Eric Steiman is on a roll in 2013. He manages the Undervalued Opportunities portfolio on Covestor and the strategy has delivered a year-to-date gain of about 137% after fees through December 4.
In an interview this week, the portfolio manager shared his thoughts on some of his current holdings, his investment process, what he looks for when choosing investments and how he's positioning for 2014.
"My process really starts with looking for growing brands in growing markets," Steiman said. "On the overall market, I tend to focus on sentiment and where we are in the cycle. For example, during a 10-year cycle you might get two years of bear markets. In bull markets you can be more speculative, and that's how 2013 started. In those years you can even see companies that don't have earnings see their stocks accelerate."
However, the manager said he's taking a bit more defensive posture heading into the new year with the S&P 500 up more than 25% so far in 2013.
"Later in the year, I did some rotation in terms of overall asset allocation. I trimmed, or sold outright, some of the high-flyers that had big rallies," Steiman said. "For example, I trimmed Tesla (TSLA) and dropped Zillow (Z). In late 2013, I started favoring companies with lower forward price-to-earnings (P/E) ratios."
In fact, when hunting for companies in which to invest, his favorite financial metrics are forward P/E ratios, gross margins and free cash flow.
"Most of my largest portfolio holdings now tilt more toward the value spectrum than growth," he added. "I'm not going to chase stocks at the end of a big year. I really try to avoid chasing."
Steiman said his approach is a mix of fundamental and technical analysis.
"The first thing I do is look at the fundamentals — the business and where it's going. After I gain conviction on a company, I might time my stock purchase based on the technicals. I'm looking for a good entry point, and again, I don't want to chase," the manager said. "I'm more inclined to buy on a down move in a stock. Almost all of my trades have defined technical buy and sell points. I don't want to buy a great business when the stock is potentially making a top. I look to buy on dips. I love to take advantage of near-term negatives that don't really affect the business over the long haul."

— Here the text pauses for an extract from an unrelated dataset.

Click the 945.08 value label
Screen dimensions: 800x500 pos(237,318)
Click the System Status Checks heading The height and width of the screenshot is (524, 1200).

Steiman also commented on some of his portfolio positions that have been in the news lately:
Apple (AAPL): "I have actually shorted Apple in the past. Now I own it. One big driver is that the company is starting to buy back shares. Any share repurchases will accelerate earnings-per-share (EPS) growth and I love that. Do I expect Apple to grow excessively? Not necessarily. But I think it is a good value with the buyback plan and dividend as well. My price target is between $600 and $700 for Apple."
SodaStream International (SODA): "This is a stock I've owned for some time. I think it's trading cheap and the business has a wide economic moat, but is misunderstood. The majority of the company's revenues are overseas, and net income is growing at a high rate. Not a lot of Wall Street analyst coverage of SODA, and a good fourth-quarter earnings report could trigger a short squeeze because short interest remains at near 40% levels."
Facebook (FB): "I've pared back a bit on Facebook but I still like the stock. They haven't really gotten into video much yet although it's something they talk about doing more. With over 1 billion monthly active users at the end of September, the amount of people that Facebook touches is unbelievable. And remember this company is only about 10 years old, and younger in terms of monetizing. Facebook is still in the early stages of monetization. Mobile is accelerating and I expect them to ramp that up. And the more people are engaged, the more expensive that Facebook ads become."
Yahoo! (YHOO): "This is another stock I've been holding for some time. My initial theme was Yahoo!'s ownership stakes in Alibaba and Yahoo! JAPAN. This is a stock that goes back to some of my main themes — a strong brand in a growing market. Admittedly, Yahoo! had a strong brand but lacked innovation and change. Some of the website platforms hadn't changed in several years. Things have gotten much better under CEO Marissa Mayer. I started to get excited when I saw change accelerating this year. In general, I think Yahoo! has turned around the business in 2013 from a popular portal, to a go-to destination for content. 2013 was a great product-development year. 2014 will be the year for Yahoo! to start selling more ads, and I see a great year ahead for the company. Also, many seem to be overlooking the acquisition of blogging site Tumblr. There are lots of ways to advertise on Tumblr and Yahoo! could see material revenue there."
SPDR Gold Shares ETF (GLD): "I'm shorting this gold ETF and it's mostly a technical trade. If you look at the price of gold from 2000 to the record nominal high in 2011, it was just an unbelievable up move. I think it's now unwinding. As the global economy recovers after the financial crisis, I think the price of gold will continue to decelerate. I agree with Warren Buffett; there's not much use for gold other than jewellry. A lot of buyers who rode gold are getting out, and GLD is looking worse and worse."
DISCLAIMER: The investments discussed are held in client accounts as of November 30, 2013. These investments may or may not be currently held in client accounts. The reader should not assume that any investments identified were or will be profitable or that any investment recommendations or investment decisions we make in the future will be profitable. Performance should never be the sole consideration when making an investment decision. Past performance is no guarantee of future results.